258. Tumba had two sons viz. Tumba (?) and Tumbavarcas.

Vajrāra and Kṣipra were the sons of Upāsaṅga.

259. Bhūrīndrasena and Bhūri were the sons of Gaveṣaṇa.

Sudhanus was his (?) son born of the daughter of Yudhiṣṭhira.

260. Kāśyā (Princess of Kāśī) bore five courageous and strong sons to Sāmba. They are glorified as five shining heroes beginning with Satya.

261-262. The grandsons of the noble-souled Yādavas were three crores in number. The entire family and those who stay in the family are under the protection and the lordly authority of Viṣṇu. Suras and human beings are bound by those who abide by his behests.

263. Those powerful Asuras who were killed in the battles between the Devas and Asuras are born here among human beings. They harass human beings.

264. It is for annihilating them that they are born in the family of Yāḍavas. A hundred branches of the family of the noble-souled Yādavas were born.

265. Thus the progeny of Vṛṣṇis has been glorified succinctly and in detail. That must be glorified by one who is desirous of achievement of fame.

Footnotes and references:


Acc. to Vā. P. 71.3 King Bhajamāna had from Sṛñjayā two sons Bāhya and Bāhyaka.


The list in Vā. P. is Nimi, Paṇava, Vṛṣṇi, Para-Purañjaya.


The river Banas in Rajasthan, is tributary to the Chambal—De 146.


AIHT p. 107—The genealogy.


Compare the story of Syamantaka in Bh.P.X.Chf 56 and 57.


Kalyārtha is obscure. Vā. P. 96-63 reads tulyārtha ‘for equivalence’ in performance of rites.


us all' as per Vā. P. 96.66.


Asaṅga according to AIHT, p. 107.


A popular etymology of Gāṃdinī.


AIHT, p. 150 records Nandanodakadundubhi as the name.
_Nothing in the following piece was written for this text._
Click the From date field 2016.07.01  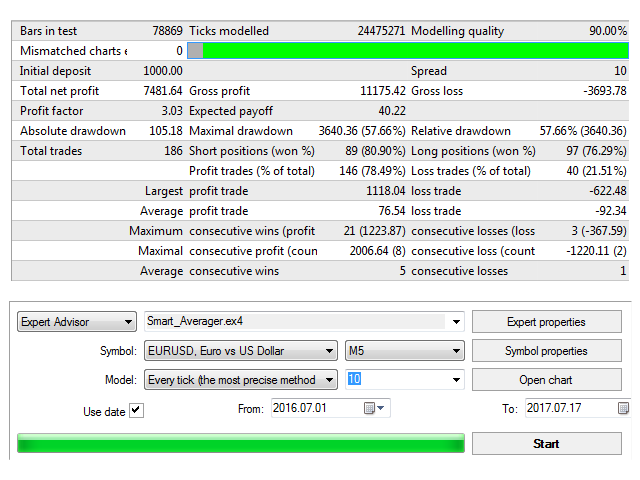(317, 408)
His another name Andhaka given in our text is not given by Pargiter.


According to the genealogy on p. 105 of AIHT Āhuka was the son of Punarvasu.


Vasudeva’s unparalleled handsomeness is recorded not only in Brahmanical Purāṇas but in Jaina works also. According to Jaina records, Vasudeva was banished by his father, as complaints were lodged by the citizens about the seductive effect of his beauty on their women. A work called Vasudeva Hindi (600 A.D) an authentic version of the (Paiśācī) Bṛhatkathā of Guṇāḍhya—makes Vasudeva (instead of Naravāhanadatta) a hero whose wonderings were a marriage-campaign.


grandsons according to Vā. P. 96. 164.

There appears to be some confusion in the text.


Syntactically sā Nandagopateh is tautologous. should stand for Devakī but then Nandagopateḥ needs emendation like Ānakadundubheḥ. The emended text will be sā’nakadundubheḥ. ‘she (Devakī) was the wife of Vasudeva.’


Contrast Bh.P.X.5.5-8 where Kaṃsa is said to have snatched away the girl from Devakī and tried to dash her on a slab of stone.


According to Bh.p.X.8.48-51 Nanda was a Senior Vasu called Droṇa in his previous birth and Dharā was his wife. God Brahmā gave them a boon whereby they became the foster-parents of Lord Kṛṣṇa and were devoted to him.